• Task instructions:
The lines below that include "height" are to be found and copied.

• Material provided:

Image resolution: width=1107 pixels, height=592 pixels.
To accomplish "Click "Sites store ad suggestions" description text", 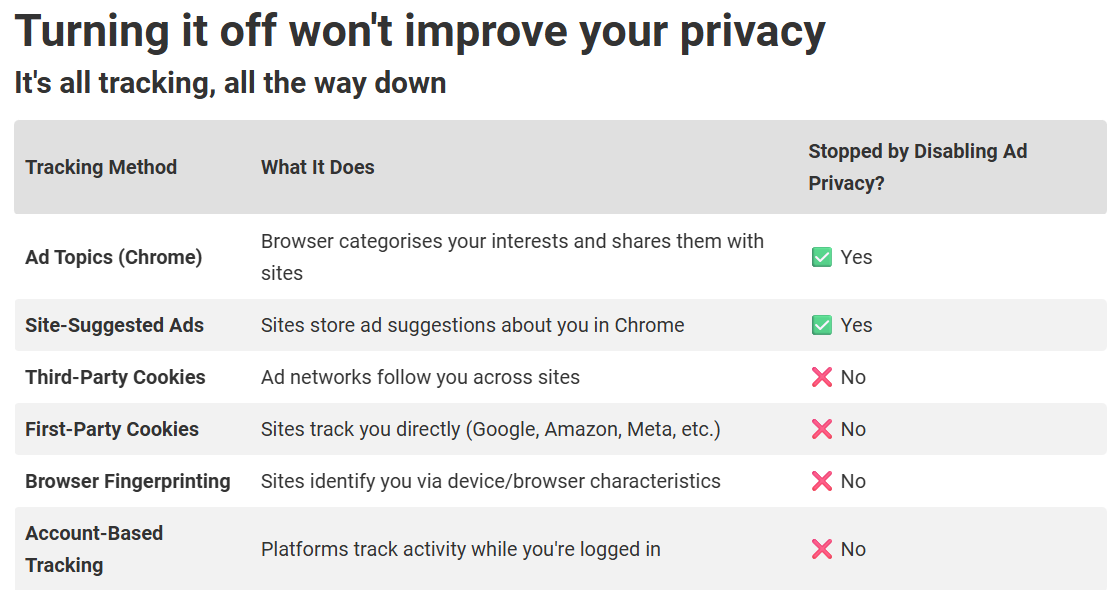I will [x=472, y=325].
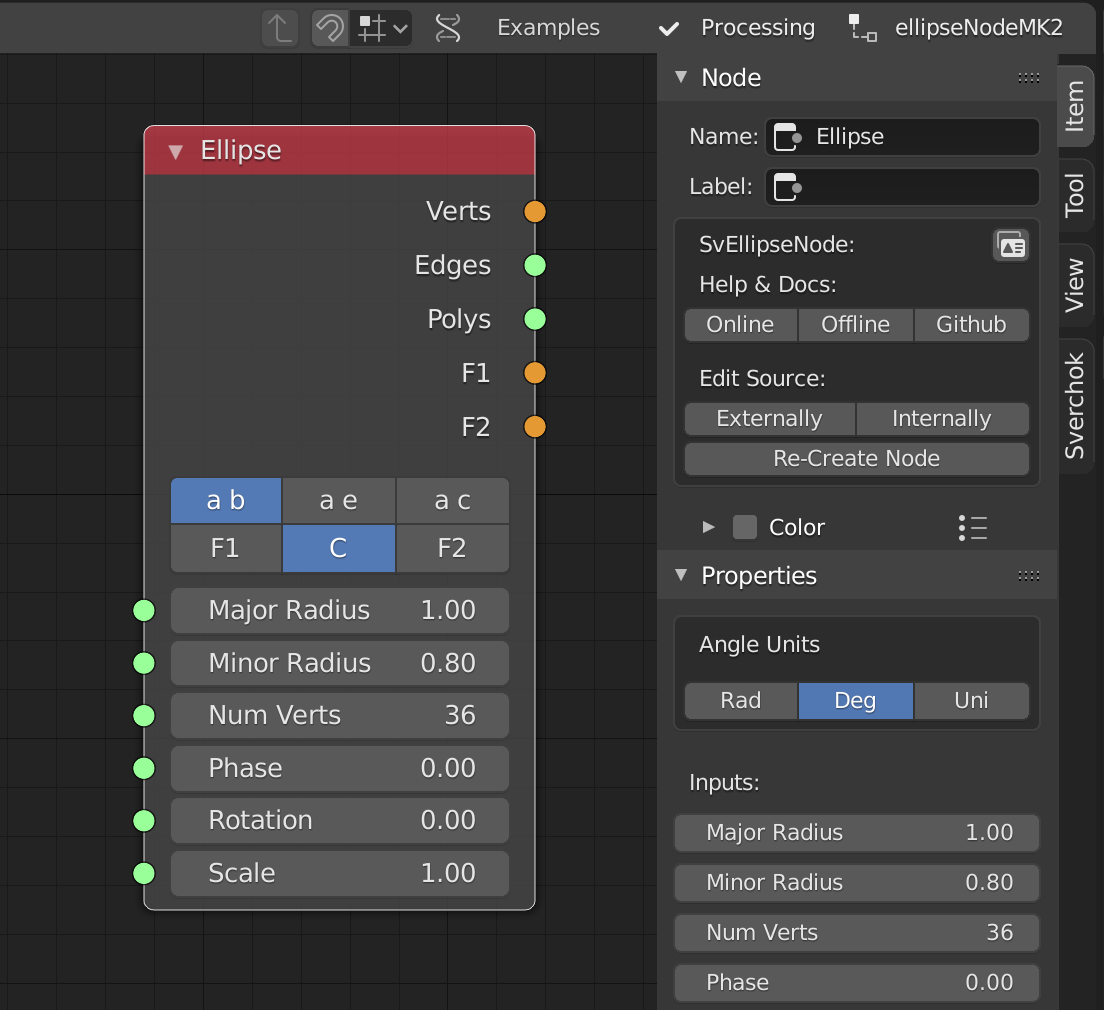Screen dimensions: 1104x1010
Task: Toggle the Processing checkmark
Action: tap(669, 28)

...

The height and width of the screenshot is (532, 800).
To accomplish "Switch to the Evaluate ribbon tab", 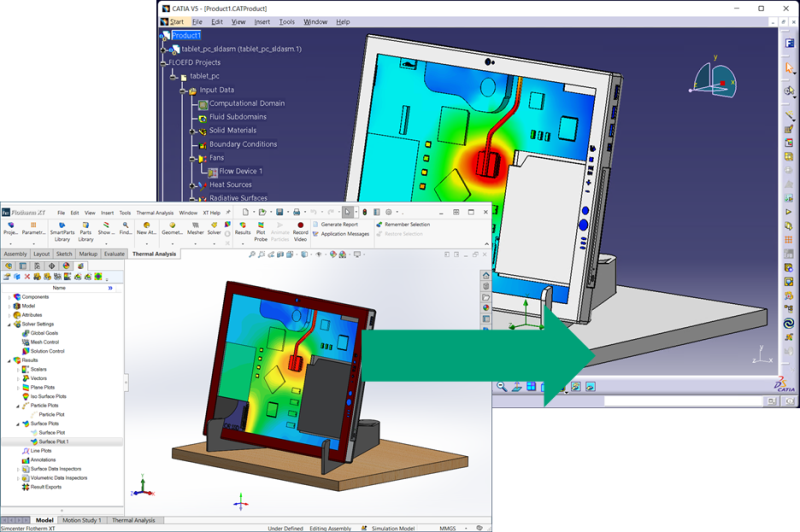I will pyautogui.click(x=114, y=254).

• Solution to the problem:
Image resolution: width=1107 pixels, height=592 pixels.
The height and width of the screenshot is (532, 800).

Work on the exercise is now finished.